[Required work] Reproduce the part of the material that opens with the line containing "I want to click on role-marketing-link: Marketing, so" and closes with the line containing "Looking at the image, I should click on (558, 65).", including both of those lines and leaving every line unchanged.

═══ Source records ═══

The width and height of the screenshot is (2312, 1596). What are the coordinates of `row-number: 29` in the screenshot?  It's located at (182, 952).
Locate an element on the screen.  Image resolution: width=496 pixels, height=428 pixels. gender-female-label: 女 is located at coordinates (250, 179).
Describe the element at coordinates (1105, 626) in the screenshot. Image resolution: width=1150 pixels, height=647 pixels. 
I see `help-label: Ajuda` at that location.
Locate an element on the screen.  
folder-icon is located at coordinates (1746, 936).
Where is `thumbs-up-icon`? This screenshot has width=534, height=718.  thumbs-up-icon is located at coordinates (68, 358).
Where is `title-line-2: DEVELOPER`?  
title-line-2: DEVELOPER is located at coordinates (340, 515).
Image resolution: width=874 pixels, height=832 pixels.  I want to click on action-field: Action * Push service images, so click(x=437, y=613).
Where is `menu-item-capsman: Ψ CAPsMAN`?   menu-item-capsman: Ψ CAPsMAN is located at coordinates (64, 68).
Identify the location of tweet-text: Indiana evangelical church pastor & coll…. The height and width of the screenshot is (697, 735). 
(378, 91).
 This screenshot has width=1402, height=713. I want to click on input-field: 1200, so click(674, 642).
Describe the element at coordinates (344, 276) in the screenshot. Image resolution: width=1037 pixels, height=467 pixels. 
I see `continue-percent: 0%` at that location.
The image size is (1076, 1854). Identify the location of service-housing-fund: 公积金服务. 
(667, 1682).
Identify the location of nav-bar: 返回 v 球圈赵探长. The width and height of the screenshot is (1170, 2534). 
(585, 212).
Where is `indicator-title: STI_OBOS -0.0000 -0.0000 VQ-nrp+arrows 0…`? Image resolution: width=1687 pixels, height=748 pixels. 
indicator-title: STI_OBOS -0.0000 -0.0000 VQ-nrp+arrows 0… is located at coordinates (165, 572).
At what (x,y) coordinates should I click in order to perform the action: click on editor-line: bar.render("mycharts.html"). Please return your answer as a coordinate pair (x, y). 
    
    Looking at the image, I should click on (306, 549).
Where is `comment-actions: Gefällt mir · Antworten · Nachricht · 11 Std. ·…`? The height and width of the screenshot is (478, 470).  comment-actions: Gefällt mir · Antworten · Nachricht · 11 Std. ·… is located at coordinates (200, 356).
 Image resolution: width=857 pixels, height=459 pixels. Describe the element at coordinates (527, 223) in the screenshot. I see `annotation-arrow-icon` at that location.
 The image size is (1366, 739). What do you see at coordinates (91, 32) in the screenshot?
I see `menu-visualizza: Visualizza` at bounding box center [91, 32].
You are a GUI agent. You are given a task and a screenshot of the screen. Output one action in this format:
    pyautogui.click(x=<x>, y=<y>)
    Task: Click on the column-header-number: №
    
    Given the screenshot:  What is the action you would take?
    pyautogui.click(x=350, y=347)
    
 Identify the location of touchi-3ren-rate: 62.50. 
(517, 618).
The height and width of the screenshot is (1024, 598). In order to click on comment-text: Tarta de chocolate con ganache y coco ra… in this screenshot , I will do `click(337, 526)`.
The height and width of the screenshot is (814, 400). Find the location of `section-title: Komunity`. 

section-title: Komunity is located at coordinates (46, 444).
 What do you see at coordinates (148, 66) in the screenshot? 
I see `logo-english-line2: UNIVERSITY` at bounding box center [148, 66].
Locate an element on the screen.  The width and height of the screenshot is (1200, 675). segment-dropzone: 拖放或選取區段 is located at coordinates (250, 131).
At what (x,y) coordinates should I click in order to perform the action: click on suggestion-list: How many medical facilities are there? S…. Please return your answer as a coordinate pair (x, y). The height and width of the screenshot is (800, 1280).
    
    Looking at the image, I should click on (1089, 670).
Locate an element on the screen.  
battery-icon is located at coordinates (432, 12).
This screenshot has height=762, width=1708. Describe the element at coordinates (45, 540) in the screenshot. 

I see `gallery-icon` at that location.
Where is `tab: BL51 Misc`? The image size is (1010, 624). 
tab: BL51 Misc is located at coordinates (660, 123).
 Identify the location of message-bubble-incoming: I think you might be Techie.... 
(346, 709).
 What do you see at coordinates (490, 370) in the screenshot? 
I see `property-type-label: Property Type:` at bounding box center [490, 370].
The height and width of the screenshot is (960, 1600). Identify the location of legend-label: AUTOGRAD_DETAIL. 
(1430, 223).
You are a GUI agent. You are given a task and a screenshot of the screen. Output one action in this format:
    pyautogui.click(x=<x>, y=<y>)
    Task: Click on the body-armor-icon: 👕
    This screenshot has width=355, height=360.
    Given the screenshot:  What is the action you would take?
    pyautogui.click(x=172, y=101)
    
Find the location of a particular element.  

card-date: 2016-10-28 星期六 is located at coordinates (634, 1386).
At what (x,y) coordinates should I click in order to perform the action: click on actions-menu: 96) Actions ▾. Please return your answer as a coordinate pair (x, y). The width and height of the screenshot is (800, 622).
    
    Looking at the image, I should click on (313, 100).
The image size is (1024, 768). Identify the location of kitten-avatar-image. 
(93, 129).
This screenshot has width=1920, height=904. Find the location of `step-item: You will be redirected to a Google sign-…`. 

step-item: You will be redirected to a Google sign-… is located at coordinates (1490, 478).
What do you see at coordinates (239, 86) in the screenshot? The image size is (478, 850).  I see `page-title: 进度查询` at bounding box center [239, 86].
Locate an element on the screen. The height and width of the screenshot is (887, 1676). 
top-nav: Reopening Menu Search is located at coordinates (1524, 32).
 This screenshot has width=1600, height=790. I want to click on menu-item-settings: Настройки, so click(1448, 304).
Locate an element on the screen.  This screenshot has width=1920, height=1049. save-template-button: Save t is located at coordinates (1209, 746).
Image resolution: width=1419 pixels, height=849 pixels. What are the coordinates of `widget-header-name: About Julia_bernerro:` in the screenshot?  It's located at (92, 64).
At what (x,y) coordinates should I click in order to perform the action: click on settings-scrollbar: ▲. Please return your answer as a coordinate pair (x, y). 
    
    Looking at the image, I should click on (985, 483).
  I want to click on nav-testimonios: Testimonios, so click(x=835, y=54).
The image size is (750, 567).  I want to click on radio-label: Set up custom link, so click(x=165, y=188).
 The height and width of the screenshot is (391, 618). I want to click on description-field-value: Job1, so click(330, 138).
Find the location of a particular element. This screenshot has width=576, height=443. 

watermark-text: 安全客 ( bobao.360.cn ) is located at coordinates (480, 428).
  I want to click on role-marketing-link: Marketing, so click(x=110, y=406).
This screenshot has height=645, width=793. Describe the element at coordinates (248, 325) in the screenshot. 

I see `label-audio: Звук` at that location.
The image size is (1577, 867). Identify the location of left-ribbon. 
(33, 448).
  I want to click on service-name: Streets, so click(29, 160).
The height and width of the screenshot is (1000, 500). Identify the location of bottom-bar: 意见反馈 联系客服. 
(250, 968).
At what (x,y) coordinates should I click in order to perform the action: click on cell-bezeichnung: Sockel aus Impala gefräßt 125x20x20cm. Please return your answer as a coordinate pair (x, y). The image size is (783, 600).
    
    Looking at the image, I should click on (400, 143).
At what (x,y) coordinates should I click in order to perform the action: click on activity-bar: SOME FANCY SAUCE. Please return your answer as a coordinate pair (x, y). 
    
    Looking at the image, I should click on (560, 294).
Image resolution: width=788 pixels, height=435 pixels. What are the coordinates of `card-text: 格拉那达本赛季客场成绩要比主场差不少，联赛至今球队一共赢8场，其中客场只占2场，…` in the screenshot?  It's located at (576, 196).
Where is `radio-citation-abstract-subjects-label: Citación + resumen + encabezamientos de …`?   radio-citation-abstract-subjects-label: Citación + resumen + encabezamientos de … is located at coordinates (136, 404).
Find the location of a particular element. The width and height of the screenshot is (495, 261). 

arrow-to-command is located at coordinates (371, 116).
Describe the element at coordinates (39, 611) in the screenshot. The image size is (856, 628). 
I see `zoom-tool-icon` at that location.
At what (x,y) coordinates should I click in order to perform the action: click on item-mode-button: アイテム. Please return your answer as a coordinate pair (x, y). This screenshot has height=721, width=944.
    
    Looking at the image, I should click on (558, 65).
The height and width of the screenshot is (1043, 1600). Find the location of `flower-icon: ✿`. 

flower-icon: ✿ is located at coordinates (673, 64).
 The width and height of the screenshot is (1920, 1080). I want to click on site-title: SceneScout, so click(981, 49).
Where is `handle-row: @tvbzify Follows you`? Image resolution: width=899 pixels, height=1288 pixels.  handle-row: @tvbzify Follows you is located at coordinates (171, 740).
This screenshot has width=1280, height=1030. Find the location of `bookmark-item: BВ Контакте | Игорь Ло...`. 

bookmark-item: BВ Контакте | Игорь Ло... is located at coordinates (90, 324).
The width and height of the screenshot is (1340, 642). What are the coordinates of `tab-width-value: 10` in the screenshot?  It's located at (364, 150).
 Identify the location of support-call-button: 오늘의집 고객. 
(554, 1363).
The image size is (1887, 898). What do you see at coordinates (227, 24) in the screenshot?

═══

[Exercise output]
  I want to click on role-marketing-link: Marketing, so click(x=110, y=406).
This screenshot has height=645, width=793. Describe the element at coordinates (248, 325) in the screenshot. 

I see `label-audio: Звук` at that location.
The image size is (1577, 867). Identify the location of left-ribbon. 
(33, 448).
  I want to click on service-name: Streets, so click(29, 160).
The height and width of the screenshot is (1000, 500). Identify the location of bottom-bar: 意见反馈 联系客服. 
(250, 968).
At what (x,y) coordinates should I click in order to perform the action: click on cell-bezeichnung: Sockel aus Impala gefräßt 125x20x20cm. Please return your answer as a coordinate pair (x, y). The image size is (783, 600).
    
    Looking at the image, I should click on (400, 143).
At what (x,y) coordinates should I click in order to perform the action: click on activity-bar: SOME FANCY SAUCE. Please return your answer as a coordinate pair (x, y). 
    
    Looking at the image, I should click on (560, 294).
Image resolution: width=788 pixels, height=435 pixels. What are the coordinates of `card-text: 格拉那达本赛季客场成绩要比主场差不少，联赛至今球队一共赢8场，其中客场只占2场，…` in the screenshot?  It's located at (576, 196).
Where is `radio-citation-abstract-subjects-label: Citación + resumen + encabezamientos de …`?   radio-citation-abstract-subjects-label: Citación + resumen + encabezamientos de … is located at coordinates (136, 404).
Find the location of a particular element. The width and height of the screenshot is (495, 261). 

arrow-to-command is located at coordinates (371, 116).
Describe the element at coordinates (39, 611) in the screenshot. The image size is (856, 628). 
I see `zoom-tool-icon` at that location.
At what (x,y) coordinates should I click in order to perform the action: click on item-mode-button: アイテム. Please return your answer as a coordinate pair (x, y). This screenshot has height=721, width=944.
    
    Looking at the image, I should click on (558, 65).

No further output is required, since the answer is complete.